[Start of TEXT SEGMENT]

A smattering of high-priced luxobarges populates the upper stratosphere of the sedan segment, that rarified sweet spot that makes Maserati Quattroportes and Porsche Panameras look pedestrian.
Sporting massive, round headlamps and a silhouette suggesting a tenuous relationship between staunch upright edges and slightly swept back curves, the Bentley Mulsanne's presence suggests reserved muscularity, a tensile store of energy awaiting a gentle press of the right pedal.
Behind the wheel of this nearly three-ton saloon, the road ahead is framed in a letterboxed windshield surrounded by an architecturally sound assemblage of handcrafted wood, marquetry, and supple leathers. 100 exterior colors, 9 veneers, and 24 varieties of hide are available for order, and every Mulsanne interior is rimmed in a ring of wood. Of course, bespoke hues also enable you to match your Mulsanne to your favorite lipstick or Scotch, if you so choose.
Not quite as erect as a Rolls or elongated as a Maybach, the Mulsanne's cabin is a surprisingly cozy space with scooped doors, exquisitely contrasting textures, and traditional details such as chromed, globe-like air vents with organ-stop levers. The 20-speaker Naim stereo claims the most powerful amplification system on the market, producing 2,200 watts of transcendently clear sound. But the main attraction — at least for those who prefer to ditch the passenger seat and drive — is the twin-turbocharged, 6.75 liter V8 that produces 505 horsepower and a colossal 752 lb-ft of torque while spinning at a mere 1,750 rpm. The mill is classic Bentley: a low-revving eight cylinder that churns enormous waves of power with light throttle input, and the Mulsanne happens to be the first big Bentley equipped with paddle shifters, suggesting there's more to this big five-seater than being chauffeured.

[End of TEXT SEGMENT]
[Start of DATA SHOWN]

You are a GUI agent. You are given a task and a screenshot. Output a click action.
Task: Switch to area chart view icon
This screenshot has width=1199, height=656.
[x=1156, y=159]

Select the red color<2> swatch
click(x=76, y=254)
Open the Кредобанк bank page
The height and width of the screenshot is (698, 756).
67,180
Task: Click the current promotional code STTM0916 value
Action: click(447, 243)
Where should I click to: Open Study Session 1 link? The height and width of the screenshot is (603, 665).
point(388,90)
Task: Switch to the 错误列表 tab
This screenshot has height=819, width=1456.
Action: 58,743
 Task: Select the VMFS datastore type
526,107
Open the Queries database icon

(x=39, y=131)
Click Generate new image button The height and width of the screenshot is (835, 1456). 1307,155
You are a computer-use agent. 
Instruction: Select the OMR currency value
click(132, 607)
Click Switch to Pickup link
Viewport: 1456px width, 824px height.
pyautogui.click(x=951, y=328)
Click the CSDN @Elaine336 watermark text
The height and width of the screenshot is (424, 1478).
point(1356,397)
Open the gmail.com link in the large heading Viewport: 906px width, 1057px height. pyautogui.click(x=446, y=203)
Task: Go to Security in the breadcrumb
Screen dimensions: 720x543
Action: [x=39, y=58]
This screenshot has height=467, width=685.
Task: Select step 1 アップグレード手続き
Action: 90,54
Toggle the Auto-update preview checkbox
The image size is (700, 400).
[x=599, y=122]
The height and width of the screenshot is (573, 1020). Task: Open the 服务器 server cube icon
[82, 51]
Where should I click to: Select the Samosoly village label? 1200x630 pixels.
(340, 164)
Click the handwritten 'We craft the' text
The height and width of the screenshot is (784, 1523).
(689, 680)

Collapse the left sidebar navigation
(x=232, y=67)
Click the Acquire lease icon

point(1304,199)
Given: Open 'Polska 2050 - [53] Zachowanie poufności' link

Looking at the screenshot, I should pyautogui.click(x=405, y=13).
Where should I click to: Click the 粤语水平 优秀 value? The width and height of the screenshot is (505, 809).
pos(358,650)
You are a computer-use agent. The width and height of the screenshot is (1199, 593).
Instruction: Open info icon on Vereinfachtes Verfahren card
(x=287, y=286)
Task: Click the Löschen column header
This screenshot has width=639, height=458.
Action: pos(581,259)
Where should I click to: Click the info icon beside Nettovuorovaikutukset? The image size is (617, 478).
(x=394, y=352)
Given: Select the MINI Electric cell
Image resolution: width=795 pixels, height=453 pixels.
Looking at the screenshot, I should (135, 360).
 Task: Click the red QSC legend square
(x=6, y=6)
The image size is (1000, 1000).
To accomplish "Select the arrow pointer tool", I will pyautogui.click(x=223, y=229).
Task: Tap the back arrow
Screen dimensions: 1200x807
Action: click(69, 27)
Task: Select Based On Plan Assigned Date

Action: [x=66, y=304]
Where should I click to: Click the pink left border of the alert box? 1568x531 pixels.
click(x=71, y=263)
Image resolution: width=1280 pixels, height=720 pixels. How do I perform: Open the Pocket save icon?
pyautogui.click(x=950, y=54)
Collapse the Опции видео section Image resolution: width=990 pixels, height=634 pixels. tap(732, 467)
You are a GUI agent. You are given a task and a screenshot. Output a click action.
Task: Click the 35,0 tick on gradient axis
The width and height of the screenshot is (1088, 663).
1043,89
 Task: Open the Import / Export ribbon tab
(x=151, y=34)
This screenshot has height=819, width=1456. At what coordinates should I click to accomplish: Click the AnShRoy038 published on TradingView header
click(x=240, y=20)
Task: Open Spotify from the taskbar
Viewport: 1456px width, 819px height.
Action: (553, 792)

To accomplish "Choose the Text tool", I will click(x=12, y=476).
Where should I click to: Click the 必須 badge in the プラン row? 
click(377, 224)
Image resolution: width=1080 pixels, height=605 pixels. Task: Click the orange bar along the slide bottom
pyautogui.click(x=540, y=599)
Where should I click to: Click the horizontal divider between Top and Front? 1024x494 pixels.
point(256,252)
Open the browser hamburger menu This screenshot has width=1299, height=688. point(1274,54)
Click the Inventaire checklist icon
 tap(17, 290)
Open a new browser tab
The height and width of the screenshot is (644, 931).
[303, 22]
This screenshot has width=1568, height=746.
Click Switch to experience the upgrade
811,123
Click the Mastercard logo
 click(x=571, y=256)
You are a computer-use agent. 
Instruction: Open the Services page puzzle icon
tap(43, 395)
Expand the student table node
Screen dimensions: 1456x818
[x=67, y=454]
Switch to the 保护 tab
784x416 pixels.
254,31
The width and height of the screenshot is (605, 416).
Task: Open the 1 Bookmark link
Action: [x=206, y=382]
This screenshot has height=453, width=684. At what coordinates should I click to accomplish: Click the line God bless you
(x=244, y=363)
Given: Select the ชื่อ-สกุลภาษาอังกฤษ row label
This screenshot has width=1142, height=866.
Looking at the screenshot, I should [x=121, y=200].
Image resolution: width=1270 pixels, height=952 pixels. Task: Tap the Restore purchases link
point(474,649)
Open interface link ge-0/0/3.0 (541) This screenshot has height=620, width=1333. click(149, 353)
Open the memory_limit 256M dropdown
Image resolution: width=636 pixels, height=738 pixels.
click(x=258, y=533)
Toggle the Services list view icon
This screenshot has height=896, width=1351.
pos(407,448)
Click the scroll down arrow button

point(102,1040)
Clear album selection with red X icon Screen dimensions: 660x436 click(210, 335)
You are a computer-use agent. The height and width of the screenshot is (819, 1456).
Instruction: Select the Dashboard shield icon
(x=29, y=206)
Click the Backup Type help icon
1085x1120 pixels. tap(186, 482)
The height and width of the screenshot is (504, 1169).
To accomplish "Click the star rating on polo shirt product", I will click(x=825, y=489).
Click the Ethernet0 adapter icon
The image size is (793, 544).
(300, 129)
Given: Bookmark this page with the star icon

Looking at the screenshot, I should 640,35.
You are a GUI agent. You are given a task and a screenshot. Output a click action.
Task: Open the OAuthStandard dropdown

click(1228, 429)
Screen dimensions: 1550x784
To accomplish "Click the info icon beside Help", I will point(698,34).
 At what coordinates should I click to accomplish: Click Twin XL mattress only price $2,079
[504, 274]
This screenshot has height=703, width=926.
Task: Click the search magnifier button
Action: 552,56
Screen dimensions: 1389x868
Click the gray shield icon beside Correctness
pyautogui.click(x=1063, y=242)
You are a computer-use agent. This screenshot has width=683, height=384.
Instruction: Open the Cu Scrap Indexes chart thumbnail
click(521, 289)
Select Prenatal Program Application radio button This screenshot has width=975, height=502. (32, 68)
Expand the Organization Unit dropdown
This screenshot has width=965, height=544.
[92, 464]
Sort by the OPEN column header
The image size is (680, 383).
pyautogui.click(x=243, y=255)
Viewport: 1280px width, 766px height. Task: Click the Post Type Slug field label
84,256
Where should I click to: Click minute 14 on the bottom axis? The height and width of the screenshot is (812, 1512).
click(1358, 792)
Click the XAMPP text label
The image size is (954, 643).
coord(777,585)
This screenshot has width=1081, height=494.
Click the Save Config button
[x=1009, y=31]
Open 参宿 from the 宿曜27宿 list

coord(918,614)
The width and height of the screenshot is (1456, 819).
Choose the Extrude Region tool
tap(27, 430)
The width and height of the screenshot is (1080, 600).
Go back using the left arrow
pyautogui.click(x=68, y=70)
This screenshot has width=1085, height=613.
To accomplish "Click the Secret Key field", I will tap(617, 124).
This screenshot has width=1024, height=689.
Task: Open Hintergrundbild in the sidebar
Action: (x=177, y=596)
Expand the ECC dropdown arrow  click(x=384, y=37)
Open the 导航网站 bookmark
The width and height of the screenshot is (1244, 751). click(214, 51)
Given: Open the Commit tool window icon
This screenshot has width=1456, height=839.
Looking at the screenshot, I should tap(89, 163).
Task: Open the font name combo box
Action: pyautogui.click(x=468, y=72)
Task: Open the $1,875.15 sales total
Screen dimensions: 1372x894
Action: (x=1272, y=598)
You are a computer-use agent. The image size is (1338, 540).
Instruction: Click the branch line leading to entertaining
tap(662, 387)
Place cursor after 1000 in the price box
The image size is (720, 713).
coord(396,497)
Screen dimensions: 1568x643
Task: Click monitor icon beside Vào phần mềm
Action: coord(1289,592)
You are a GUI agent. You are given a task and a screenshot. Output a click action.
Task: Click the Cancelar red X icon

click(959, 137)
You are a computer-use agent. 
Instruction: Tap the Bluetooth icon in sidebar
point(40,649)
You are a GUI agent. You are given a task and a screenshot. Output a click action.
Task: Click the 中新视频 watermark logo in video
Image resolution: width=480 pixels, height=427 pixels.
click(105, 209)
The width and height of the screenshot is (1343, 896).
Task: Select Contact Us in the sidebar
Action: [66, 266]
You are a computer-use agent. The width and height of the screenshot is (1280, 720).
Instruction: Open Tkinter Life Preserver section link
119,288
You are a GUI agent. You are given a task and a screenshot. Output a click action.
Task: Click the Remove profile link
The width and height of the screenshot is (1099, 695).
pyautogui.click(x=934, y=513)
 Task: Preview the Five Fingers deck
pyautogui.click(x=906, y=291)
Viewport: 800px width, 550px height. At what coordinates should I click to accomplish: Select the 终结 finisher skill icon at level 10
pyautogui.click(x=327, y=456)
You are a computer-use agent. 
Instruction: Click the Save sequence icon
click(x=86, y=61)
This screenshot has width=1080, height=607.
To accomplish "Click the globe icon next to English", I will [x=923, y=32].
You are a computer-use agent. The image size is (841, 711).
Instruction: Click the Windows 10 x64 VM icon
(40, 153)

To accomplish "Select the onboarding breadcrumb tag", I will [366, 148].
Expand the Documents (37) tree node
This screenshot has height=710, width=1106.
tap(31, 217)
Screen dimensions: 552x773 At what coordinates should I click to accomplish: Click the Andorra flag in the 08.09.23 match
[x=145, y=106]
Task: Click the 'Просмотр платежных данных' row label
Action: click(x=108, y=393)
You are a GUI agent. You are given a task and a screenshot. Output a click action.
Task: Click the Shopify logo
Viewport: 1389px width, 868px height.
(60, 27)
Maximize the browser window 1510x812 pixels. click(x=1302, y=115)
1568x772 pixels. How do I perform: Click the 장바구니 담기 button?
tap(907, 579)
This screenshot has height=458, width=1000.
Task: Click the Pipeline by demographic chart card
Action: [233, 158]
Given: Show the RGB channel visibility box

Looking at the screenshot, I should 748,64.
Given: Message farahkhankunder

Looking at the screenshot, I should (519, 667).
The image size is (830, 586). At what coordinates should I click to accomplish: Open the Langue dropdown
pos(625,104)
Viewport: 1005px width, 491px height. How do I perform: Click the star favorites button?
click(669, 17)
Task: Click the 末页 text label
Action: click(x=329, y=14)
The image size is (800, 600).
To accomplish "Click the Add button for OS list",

[End of DATA SHOWN]

--- REQUIRED TASK 1 ---
Transcribe the passage of the Bentley Mulsanne review from "Sporting massive, round" up to and including "the right pedal.".
--- REQUIRED TASK 2 ---
Answer the following from the Bentley Mulsanne review:
(a) How many exterior colors are available for order?
(b) How many speakers does the Naim stereo have?
(c) At what engine speed does the V8 produce 752 lb-ft of torque?

--- WRITTEN ANSWER 1 ---
Sporting massive, round headlamps and a silhouette suggesting a tenuous relationship between staunch upright edges and slightly swept back curves, the Bentley Mulsanne's presence suggests reserved muscularity, a tensile store of energy awaiting a gentle press of the right pedal.

--- WRITTEN ANSWER 2 ---
(a) 100
(b) 20
(c) 1,750 rpm